Similarly, in genetic association studies focusing on IL13
variants, associations have been identified for tIgE levels among non-atopic individuals or the general population, but rarely among atopic individuals. 
For example, in the large British 1958 Birth Cohort following 4,570 individuals from the general population, basal tIgE means significantly differed between genotypes at both rs1800925 and rs20541. 
The helminth-endemic setting of the present Brazilian study population meant tIgE levels reflected a mixture of IgE specific to S. mansoni
and IgE specific to other helminths or antigens. Basal IgE levels without any antigenic stimulation, which are conditions under which we would expect to detect association with IL13
polymorphisms based on the literature as discussed above, cannot be measured in a helminth-endemic setting by definition. Thus, the finding of no associations between IL13
polymorphisms and tIgE levels in this Brazilian study is consistent with studies conducted in populations of industrialized communities.
In our Brazilian study population, the age profile for S. mansoni
egg counts features a characteristic peak in infection intensity at 15 years, which represents acquisition of natural immunity to infection in adolescence shown previously. 
For tIgE levels, a different pattern was observed and mean values were highest among young children aged 6–9 years, and then declined with increasing age. We therefore performed association analyses across SNPs on subsets of independent individuals from the full study population comprising children under 15 years and individuals over 15 years of age. No differences in evidence for association were observed in the two subsets (data not shown).
Thus, evaluating our data in the context of the literature suggests IL-13 acts most strongly on TH2 pathway effector mechanisms (as reflected in statistical associations with S. mansoni egg counts) rather than on TH2 pathway activation (as reflected by lack of association with tIgE levels). It is also possible IL-13 acts during only early TH2 activation in an antigen-specific manner, but IgE levels specific against schistosomiasis antigens were not available in this Brazilian study.

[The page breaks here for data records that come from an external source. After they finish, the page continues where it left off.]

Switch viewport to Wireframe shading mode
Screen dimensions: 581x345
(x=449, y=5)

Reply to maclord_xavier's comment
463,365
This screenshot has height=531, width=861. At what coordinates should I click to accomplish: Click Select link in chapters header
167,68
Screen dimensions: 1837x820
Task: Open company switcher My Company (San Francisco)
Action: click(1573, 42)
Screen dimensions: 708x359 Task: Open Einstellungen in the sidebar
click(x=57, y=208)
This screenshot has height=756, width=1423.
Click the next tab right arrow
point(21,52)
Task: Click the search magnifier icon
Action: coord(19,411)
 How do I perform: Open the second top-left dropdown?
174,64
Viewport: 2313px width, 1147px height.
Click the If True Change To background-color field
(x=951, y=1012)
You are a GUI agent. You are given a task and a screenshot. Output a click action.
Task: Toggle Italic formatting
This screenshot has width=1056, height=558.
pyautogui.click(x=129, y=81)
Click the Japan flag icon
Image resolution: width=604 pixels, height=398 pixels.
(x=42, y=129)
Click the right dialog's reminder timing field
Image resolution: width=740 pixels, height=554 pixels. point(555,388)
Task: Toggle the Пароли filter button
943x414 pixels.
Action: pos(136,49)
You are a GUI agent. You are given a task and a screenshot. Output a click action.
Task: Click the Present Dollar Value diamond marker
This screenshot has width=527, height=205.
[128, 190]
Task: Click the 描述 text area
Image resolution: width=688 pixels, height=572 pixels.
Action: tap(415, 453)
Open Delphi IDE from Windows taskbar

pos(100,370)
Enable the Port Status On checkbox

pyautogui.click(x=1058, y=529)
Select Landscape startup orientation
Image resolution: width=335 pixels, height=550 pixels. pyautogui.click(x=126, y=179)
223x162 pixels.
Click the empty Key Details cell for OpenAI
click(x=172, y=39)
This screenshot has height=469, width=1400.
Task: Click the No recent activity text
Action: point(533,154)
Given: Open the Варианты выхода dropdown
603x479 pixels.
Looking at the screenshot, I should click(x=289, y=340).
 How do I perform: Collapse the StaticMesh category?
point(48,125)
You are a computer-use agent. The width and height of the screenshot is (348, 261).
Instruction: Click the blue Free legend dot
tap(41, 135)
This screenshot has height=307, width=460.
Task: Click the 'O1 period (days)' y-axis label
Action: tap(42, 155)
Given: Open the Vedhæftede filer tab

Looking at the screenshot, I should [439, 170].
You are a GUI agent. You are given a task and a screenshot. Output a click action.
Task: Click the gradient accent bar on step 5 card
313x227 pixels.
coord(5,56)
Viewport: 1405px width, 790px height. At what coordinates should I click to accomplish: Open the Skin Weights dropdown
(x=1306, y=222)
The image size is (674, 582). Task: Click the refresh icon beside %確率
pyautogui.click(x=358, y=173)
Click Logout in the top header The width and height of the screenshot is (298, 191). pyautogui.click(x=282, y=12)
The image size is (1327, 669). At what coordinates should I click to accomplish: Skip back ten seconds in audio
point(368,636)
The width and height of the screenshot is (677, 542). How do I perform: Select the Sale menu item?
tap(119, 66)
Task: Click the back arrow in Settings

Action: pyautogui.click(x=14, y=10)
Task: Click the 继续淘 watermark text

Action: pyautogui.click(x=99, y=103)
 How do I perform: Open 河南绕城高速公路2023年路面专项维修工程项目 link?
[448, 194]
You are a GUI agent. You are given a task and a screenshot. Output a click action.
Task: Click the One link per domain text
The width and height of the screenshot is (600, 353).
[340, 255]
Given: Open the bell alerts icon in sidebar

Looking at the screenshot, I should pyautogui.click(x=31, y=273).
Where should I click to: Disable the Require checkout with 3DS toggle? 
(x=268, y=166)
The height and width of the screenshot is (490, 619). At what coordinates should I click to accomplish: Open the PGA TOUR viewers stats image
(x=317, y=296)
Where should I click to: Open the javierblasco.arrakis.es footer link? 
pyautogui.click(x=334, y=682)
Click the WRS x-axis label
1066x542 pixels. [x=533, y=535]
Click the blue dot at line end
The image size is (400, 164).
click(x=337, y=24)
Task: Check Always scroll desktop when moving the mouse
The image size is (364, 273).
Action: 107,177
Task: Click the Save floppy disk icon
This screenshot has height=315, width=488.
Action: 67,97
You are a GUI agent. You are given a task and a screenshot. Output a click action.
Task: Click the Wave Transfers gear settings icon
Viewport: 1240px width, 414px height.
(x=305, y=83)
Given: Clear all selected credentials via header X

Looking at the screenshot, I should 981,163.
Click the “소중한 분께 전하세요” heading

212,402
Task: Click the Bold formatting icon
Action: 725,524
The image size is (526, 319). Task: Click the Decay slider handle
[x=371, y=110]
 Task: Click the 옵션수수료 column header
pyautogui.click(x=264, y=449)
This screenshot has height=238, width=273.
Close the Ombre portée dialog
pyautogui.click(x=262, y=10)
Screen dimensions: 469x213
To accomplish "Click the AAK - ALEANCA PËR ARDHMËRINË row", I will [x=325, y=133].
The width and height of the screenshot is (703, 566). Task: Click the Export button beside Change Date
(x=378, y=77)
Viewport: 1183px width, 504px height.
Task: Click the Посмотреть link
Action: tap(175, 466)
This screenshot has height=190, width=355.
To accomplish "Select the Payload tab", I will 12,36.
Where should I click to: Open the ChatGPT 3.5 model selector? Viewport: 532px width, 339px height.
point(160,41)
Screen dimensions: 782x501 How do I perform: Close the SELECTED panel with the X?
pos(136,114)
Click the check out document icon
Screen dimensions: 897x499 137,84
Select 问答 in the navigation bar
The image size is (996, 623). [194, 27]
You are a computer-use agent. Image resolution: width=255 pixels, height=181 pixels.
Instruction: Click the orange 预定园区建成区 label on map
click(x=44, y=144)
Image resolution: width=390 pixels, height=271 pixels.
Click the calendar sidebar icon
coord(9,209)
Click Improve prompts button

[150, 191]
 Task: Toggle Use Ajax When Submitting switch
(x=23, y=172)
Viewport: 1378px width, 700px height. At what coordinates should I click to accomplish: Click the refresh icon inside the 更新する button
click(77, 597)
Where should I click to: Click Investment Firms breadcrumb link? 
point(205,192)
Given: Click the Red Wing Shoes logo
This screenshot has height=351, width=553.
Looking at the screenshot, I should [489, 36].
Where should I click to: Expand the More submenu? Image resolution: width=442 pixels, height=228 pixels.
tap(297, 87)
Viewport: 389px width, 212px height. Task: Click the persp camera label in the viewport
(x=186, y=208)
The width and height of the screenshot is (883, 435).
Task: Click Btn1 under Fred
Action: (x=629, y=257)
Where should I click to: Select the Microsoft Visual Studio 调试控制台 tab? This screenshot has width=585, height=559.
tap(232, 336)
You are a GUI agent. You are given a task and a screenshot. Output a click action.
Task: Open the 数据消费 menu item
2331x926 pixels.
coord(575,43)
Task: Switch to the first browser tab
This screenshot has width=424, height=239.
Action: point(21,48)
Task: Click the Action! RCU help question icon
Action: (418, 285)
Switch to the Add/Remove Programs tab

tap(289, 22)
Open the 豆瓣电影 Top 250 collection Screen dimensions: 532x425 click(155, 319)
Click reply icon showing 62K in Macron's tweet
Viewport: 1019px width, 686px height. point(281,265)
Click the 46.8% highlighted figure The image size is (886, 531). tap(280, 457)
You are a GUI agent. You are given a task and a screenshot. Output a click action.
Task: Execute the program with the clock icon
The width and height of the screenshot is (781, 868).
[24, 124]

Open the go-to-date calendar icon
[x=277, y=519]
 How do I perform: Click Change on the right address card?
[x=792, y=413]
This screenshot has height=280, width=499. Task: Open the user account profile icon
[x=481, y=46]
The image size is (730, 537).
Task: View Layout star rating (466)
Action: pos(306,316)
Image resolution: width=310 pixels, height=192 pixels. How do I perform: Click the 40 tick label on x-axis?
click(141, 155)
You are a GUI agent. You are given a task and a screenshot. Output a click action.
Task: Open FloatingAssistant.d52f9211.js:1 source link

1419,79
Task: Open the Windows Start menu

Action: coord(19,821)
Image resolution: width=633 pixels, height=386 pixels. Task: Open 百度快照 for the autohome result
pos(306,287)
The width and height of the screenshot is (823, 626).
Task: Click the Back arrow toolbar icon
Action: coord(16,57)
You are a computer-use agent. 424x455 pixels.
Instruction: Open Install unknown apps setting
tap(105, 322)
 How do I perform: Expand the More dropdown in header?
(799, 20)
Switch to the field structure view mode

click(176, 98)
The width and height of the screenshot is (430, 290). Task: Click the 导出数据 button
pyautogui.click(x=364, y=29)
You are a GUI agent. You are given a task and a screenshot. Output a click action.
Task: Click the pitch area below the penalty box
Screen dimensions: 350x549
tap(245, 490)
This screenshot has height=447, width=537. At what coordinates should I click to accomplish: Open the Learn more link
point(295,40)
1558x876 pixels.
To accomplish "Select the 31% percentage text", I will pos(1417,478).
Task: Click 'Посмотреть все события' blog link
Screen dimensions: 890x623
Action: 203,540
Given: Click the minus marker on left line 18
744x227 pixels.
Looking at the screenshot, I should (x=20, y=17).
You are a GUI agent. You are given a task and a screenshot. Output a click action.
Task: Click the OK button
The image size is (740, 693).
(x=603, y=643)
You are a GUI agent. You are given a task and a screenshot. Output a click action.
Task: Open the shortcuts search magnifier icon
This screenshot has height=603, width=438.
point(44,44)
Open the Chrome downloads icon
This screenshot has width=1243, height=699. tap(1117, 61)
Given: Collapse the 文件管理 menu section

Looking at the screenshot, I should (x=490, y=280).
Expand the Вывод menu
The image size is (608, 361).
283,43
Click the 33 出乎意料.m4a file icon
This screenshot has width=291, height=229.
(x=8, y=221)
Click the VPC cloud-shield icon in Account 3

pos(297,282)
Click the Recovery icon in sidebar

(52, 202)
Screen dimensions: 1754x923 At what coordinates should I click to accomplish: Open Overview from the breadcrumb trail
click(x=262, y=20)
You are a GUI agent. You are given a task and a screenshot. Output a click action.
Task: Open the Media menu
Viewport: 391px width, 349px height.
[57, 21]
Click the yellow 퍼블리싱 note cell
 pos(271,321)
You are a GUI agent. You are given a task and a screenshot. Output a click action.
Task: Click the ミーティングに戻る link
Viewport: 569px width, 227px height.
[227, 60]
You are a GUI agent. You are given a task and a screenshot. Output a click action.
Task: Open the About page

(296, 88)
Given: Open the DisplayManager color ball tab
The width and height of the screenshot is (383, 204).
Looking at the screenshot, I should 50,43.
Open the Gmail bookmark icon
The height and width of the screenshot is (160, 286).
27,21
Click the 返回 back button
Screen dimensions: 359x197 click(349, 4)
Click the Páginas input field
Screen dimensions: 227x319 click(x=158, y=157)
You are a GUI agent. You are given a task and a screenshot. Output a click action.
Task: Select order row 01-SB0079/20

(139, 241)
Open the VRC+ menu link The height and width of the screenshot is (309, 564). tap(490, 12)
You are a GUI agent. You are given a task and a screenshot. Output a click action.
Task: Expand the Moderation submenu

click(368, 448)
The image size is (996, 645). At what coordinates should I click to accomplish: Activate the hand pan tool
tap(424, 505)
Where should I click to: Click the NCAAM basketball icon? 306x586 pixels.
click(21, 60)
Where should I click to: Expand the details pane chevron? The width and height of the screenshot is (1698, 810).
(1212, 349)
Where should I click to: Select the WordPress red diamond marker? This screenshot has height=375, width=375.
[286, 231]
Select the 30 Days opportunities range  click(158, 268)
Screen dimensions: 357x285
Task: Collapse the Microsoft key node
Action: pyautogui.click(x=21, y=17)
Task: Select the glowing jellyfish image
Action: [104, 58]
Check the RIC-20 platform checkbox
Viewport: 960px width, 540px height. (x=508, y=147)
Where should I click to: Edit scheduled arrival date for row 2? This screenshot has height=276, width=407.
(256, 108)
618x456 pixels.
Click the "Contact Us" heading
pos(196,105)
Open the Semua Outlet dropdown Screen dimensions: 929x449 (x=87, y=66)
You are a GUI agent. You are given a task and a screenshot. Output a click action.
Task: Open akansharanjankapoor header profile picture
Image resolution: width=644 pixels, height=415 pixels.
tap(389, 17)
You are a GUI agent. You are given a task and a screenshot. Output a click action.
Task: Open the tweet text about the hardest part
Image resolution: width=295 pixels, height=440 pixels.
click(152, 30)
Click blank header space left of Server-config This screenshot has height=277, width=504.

The two quantitative traits, tIgE levels, representing TH2 pathway activation, and S. mansoni egg counts, reflecting global impact of TH2 effector mechanisms and helminthic host immunity, provided a unique opportunity for genetic dissection of the TH2 pathway in the context of schistosomiasis endemicity. In summary, we have found significant associations between two well-known functional variants and S. mansoni egg counts, and a striking lack of association with tIgE levels. Since the functional effect of both variants on the gene product, IL-13, is to increase its amount or activity, this finding suggests IL-13 functions to increase anti-helminth immunity, and functional variants may be an evolutionary vestige of selective forces that result in atopic phenotypes in modern, industrialized settings. Our evaluation of IL13 variation has demonstrated TH2 pathway genes shown to carry variants that impact on atopic disease are good candidates to evaluate determinants of host immunity to helminthic infections. Moreover, genetic association studies in schistosomiasis-endemic populations allow further fine dissection of the TH2 pathway and its role in disease, both helminthic and atopic.